Former railway line in Shimane, Japan

The Taisha Line (大社線, Taisha-sen) was a railway line of West Japan Railway Company (JR West) within Izumo, Shimane, Japan. The line closed on April 1, 1990.

==History==
The line was opened by the Japanese Government Railways in 1912. Freight services ceased in 1974, and the line was closed in 1990, being replaced by a bus service by Ichibata bus. This line, along with Miyazu Line, Kajiya Line being transferred/closed marked the end of all lines in specified local lines.

The former Taisha Station has been preserved and now serves as a museum. It was certified as an Important Cultural Property in 2004. It is the only remaining station of the former JR Taisha Line, the other two having been demolished and built over since the closure of the line.

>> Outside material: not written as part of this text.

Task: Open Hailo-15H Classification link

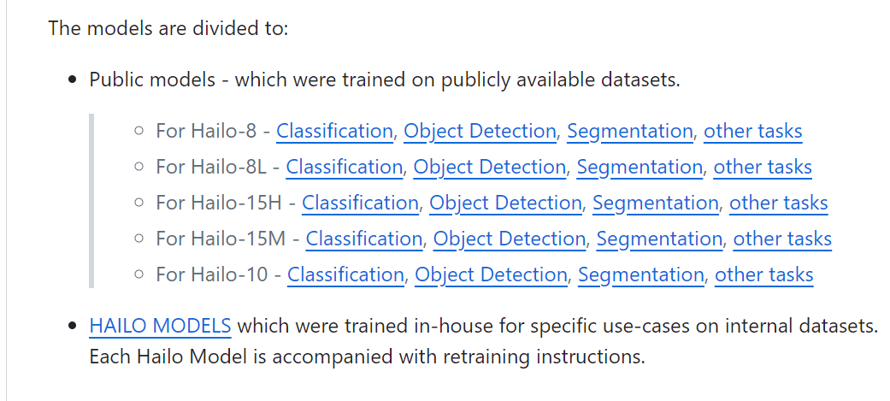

The section between Izumoshi and Arakaya has been turned into a cycling road.

==Stations==

| Name |  | Distance (km) | Connections | Location |
| Izumoshi | 出雲市 | 0.0 | Sanin Main Line | Izumo, Shimane |
| Izumo-Takamatsu | 出雲高松 | 3.5 |  |
| Arakaya | 荒茅 | 5.0 |  |
| Taisha | 大社 | 7.5 |  |

- Tachikue Line operated by Ichibata Electric Railway used to be connected to the line by Izumoshi Station until 1965.